Larry, who curated MOHAI’s 1981 theater exhibition, will present a lecture on Seattle theater history. For its youth and size, Seattle had a broad ranging reputation in entertainment. In fact, in 1909, it was reputed to be second only to New York in the number and variety of live offerings. It was the home and training ground for theater entrepreneurs who ultimately established enormous national and international empires—John Cort, Alexander Pantages, and Sullivan and Considine. Others, including John Hanna, James Clemmer, Russell and Drew, John Hamrick, Jensen and von Herberg, and John Danz, built substantial local or regional organizations. Seattle’s premier theater architects, B. Marcus Priteca, E. W. Houghton, and R.C. Reamer, also built reputations that extended far beyond the city.
Only a small number of Seattle’s many legitimate stage houses, vaudeville, and motion picture palaces are still intact. Come learn about them and other important historic theaters across Washington State through this virtual presentation.

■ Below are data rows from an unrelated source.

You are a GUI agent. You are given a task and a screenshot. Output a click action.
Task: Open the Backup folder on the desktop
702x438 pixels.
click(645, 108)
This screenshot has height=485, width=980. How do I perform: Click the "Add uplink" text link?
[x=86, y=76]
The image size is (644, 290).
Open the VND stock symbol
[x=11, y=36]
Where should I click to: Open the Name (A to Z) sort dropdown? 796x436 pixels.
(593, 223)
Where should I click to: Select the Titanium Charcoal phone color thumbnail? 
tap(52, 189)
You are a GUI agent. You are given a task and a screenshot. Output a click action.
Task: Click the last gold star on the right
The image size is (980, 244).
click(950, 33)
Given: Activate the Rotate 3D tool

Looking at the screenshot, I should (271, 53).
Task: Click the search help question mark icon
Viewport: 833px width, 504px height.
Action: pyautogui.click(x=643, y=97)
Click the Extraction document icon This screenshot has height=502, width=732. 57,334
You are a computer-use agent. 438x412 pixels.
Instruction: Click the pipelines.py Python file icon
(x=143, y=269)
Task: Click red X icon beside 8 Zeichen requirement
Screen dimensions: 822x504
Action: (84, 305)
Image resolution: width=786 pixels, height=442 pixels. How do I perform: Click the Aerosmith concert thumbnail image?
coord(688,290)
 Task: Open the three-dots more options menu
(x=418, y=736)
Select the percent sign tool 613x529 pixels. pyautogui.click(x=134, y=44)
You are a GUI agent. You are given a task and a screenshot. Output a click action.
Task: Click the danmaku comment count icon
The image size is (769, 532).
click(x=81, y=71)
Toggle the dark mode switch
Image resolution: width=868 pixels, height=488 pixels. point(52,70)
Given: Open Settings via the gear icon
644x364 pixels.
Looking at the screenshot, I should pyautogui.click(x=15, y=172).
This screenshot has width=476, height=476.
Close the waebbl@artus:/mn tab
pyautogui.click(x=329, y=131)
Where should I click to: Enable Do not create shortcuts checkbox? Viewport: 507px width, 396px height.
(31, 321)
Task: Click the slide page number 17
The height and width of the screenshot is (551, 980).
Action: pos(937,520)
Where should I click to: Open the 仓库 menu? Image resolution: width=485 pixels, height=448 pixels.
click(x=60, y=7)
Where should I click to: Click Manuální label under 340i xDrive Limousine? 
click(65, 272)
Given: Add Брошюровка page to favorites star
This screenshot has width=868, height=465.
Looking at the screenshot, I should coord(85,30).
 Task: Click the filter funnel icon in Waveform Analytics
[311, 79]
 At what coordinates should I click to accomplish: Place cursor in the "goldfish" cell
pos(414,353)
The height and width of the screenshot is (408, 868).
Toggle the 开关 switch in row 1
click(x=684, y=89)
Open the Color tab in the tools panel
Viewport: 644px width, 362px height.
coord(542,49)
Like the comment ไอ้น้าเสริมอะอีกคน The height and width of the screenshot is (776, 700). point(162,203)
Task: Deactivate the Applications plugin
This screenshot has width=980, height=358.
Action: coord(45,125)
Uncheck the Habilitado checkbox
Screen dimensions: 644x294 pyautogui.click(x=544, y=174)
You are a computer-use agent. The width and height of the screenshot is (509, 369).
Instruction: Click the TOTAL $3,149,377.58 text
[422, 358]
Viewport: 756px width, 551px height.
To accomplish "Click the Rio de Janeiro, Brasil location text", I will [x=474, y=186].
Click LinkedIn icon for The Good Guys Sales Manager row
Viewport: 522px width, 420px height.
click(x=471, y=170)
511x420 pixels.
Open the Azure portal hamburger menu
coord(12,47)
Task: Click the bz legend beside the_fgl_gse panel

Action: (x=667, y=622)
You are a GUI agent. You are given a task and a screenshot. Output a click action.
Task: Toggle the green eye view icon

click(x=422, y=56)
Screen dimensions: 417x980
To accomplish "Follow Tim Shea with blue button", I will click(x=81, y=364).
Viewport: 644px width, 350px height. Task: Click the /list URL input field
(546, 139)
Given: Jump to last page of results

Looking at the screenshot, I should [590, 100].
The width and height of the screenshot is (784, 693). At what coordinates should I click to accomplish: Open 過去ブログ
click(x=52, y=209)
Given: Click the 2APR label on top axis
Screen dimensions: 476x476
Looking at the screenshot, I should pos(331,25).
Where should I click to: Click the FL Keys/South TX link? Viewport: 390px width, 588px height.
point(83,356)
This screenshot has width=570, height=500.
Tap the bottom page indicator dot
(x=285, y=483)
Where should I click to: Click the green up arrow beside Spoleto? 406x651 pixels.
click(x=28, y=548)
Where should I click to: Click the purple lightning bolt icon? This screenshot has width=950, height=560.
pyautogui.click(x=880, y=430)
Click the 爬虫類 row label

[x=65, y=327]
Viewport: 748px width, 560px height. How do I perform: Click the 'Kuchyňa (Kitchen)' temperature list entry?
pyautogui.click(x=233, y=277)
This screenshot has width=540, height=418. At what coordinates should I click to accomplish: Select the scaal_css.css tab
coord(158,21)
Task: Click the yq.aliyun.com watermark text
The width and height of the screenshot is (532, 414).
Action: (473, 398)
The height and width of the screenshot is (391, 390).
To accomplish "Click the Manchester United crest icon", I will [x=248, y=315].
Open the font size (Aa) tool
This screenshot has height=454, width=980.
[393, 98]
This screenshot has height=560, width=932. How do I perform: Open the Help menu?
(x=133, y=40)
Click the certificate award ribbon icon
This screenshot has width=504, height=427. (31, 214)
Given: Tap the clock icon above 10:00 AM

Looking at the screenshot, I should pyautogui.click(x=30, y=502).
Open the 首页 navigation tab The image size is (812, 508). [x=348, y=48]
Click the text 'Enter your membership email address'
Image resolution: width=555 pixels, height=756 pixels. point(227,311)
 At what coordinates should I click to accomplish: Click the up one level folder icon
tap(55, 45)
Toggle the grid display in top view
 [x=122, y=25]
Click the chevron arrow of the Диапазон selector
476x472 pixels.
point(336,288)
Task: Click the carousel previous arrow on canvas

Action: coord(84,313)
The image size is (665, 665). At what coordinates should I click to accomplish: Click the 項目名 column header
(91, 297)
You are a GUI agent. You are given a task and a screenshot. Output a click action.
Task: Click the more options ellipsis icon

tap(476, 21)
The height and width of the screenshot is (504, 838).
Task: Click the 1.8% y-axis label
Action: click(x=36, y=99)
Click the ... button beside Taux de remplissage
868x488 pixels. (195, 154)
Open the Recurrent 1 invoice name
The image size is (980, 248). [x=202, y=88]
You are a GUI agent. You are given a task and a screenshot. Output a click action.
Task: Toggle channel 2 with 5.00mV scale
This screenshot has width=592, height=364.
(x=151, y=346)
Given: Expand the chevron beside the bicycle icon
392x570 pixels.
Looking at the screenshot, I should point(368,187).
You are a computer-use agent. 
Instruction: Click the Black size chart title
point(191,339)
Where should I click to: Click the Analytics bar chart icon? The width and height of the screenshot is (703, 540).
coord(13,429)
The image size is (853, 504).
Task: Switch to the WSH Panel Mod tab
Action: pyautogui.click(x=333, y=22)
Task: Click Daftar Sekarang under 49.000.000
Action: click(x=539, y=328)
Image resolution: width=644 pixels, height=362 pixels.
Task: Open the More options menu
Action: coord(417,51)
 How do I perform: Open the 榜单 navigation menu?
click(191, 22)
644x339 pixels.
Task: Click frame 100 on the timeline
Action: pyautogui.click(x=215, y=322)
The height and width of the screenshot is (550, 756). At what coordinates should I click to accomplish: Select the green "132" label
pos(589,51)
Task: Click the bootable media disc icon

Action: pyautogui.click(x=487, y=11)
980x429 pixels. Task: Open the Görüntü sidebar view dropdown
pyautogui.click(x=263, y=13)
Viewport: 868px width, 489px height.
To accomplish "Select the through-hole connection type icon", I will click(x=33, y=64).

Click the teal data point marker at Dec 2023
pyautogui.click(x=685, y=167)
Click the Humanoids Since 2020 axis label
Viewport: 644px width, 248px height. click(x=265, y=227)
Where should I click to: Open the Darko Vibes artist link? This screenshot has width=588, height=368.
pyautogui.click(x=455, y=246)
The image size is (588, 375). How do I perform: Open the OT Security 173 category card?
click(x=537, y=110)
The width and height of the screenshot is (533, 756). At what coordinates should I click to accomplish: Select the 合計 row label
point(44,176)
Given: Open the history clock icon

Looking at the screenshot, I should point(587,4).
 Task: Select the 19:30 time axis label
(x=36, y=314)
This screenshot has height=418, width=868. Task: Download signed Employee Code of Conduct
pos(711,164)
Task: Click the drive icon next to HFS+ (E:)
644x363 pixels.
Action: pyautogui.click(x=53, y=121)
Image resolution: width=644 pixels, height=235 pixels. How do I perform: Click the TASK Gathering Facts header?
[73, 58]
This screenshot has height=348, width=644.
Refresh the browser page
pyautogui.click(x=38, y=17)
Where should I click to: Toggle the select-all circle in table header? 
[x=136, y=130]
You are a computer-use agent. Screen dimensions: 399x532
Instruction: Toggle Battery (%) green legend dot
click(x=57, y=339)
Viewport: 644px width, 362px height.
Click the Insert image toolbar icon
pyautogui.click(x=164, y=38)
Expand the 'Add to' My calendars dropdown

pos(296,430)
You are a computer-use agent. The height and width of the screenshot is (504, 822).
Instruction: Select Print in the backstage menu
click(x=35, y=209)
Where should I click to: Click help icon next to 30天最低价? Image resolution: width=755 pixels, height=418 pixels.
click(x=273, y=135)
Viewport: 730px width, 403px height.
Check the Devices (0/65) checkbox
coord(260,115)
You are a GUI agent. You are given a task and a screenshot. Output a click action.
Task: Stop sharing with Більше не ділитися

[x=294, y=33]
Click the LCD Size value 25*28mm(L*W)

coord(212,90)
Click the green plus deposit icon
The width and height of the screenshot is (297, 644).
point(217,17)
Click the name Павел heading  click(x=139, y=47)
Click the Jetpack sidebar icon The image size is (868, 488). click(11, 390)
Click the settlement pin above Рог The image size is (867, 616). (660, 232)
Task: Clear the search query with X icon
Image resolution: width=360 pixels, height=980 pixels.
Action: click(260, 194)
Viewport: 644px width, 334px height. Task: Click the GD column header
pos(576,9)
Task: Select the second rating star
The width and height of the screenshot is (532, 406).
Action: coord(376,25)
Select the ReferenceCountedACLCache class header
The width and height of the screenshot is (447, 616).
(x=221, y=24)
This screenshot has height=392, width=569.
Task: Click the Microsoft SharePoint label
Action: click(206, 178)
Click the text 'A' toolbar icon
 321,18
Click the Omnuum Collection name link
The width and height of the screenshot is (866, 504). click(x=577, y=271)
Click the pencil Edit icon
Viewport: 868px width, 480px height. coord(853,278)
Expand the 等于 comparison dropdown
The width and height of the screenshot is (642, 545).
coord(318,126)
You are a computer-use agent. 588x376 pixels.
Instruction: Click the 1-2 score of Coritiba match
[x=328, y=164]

Lawrence Kreisman, Hon. AIA Seattle, was Program Director of Historic Seattle for 20 years and Director of the Seattle Architecture Foundation tour program from 1990-2003. He has been recognized for significant work in bringing public attention to the Northwest’s architectural heritage and its preservation through courses, tours, exhibitions, lectures, articles, and 11 books. His publications include Apartments by Anhalt; The Stimson Legacy: Architecture in the Urban West; The Bloedel Reserve: Gardens in the Forest; Made to Last: Historic Preservation in Seattle and King County, and Dard Hunter: The Graphic Works. He was editor and contributor to Tradition and Change on Seattle’s First Hill: Propriety, Profanity, Pills, and Preservation and co-author and curator, with Glenn Mason, of The Arts and Crafts Movement in the Pacific Northwest. Kreisman wrote design features for The Seattle Times Pacific Northwest Magazine from 1988-2012 and for Preservation, Old House Interiors, Old House Journal, Arts & Crafts Homes and the Revival, and Style 1900.